Arizona Daily Wildcat
Friday, March 11, 2005

  • Information travels along nerves at speeds up to 268 mph.

  • The three most common fears in order are snakes, heights and flying.

  • The ancient Vikings navigated by depending on the instincts of birds. They took on board a number of ravens and released them one by one as they sailed to the west. If the raven flew back, the Vikings continued due west. But when a raven flew a different way, the ships would change course and follow its flight path to search for new lands.

  • The male pipefish carries fertilized eggs in a pouch in its belly, which are then deposited by the female. The eggs incubate for 17 to 21 days and then emerge from a slit in the pouch.

  • The tail propulsion of dolphins is superior in efficiency to that of ship propellers - they use less energy to achieve a given speed.

  • order to populate the frontier, Congress in 1862 passed the Homestead Act. It offered free 160-acre farms to all homesteaders who would live on them and farm the wilderness. Good farms that size at that time cost about $1,000.

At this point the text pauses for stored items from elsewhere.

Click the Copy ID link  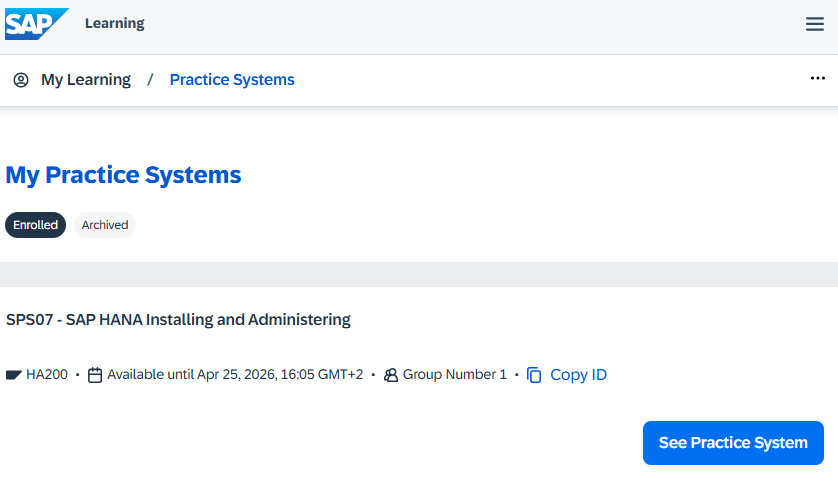click(578, 375)
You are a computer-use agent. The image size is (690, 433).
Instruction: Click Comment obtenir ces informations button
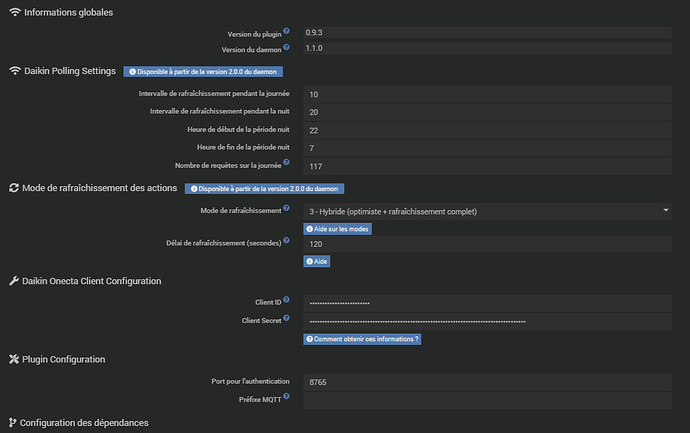362,339
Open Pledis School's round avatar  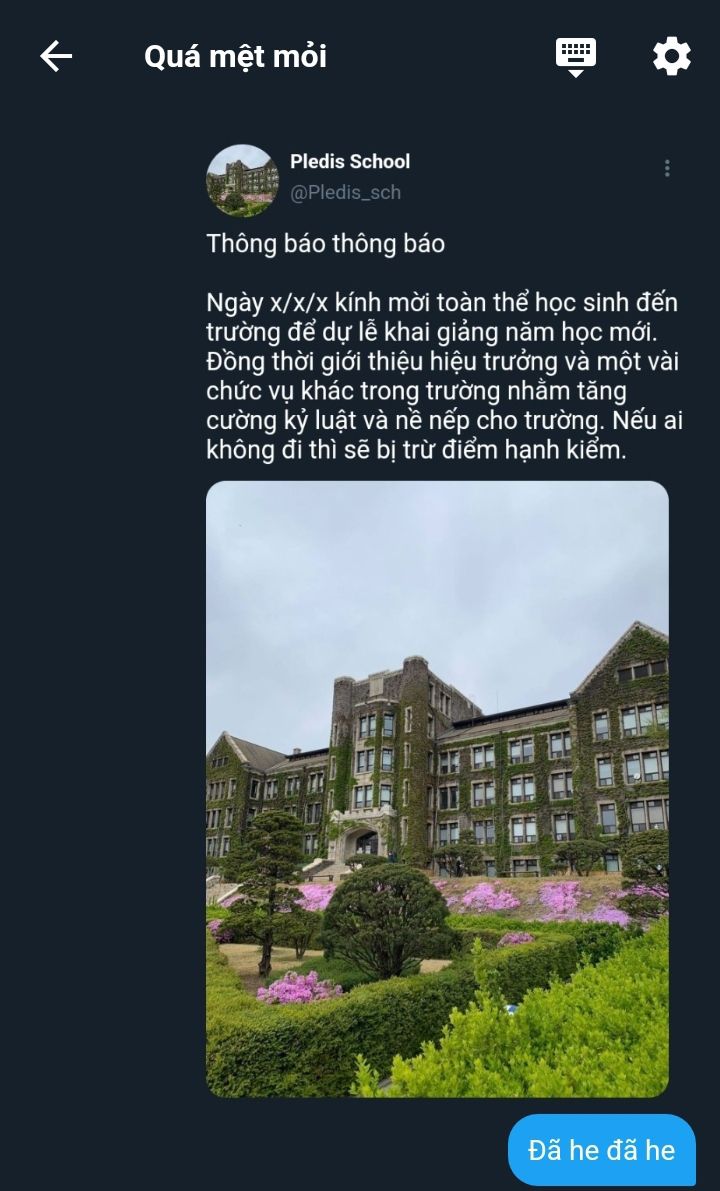coord(242,180)
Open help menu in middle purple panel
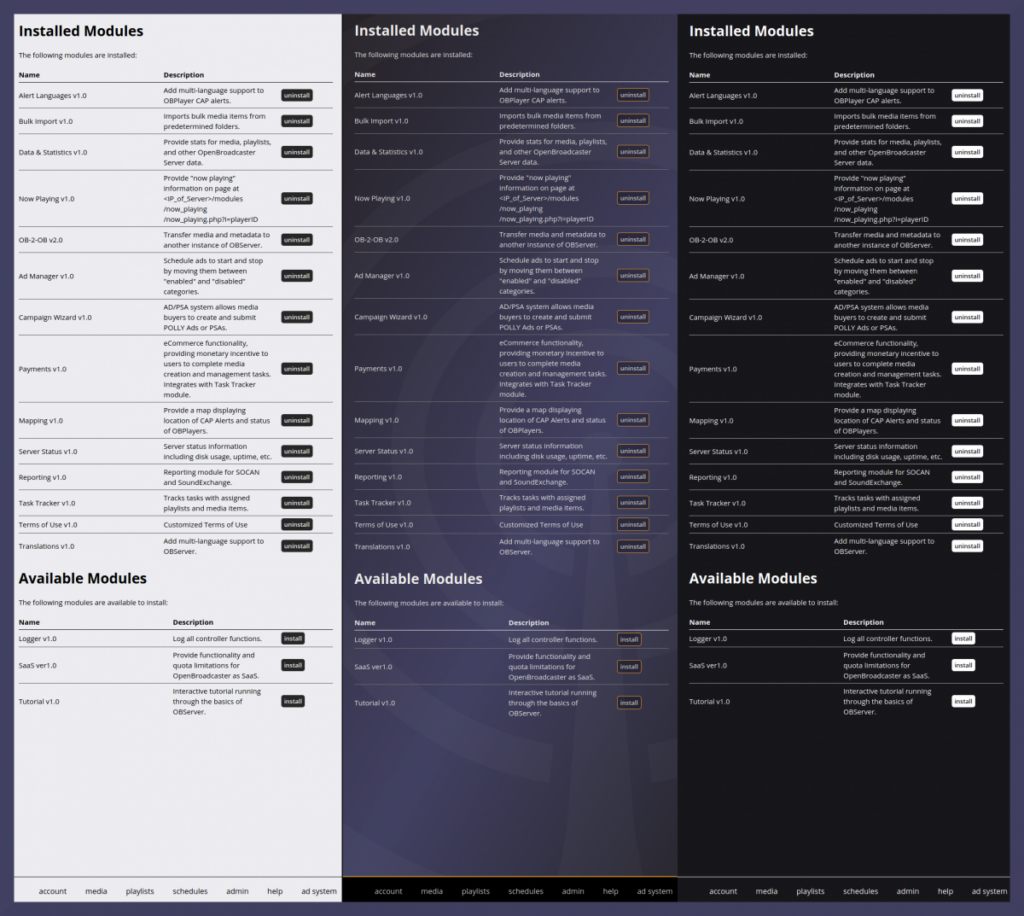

  • One-third of all the automobiles in New York City, Boston and Chicago in 1900 were electric cars, with batteries rather than gasoline engines.

  • "Red tape," the rigid application of regulations and routine, resulting in a delay in getting business done, got its name from the color of the tape that was commonly used to tie official papers. The term occurs as early as 1658.

  • Cotton Mather, the Puritan minister whose writings on sorcery helped set off the Salem witch hunt, was so esteemed as one of the premier scientists of the colonies that he was elected a fellow of the Royal Society of England after he had written many books on medicine, physics, astronomy and biology.

  • President James Garfield, ambidextrous and schooled in classical languages, could write Latin with one hand and Greek with the other - simultaneously.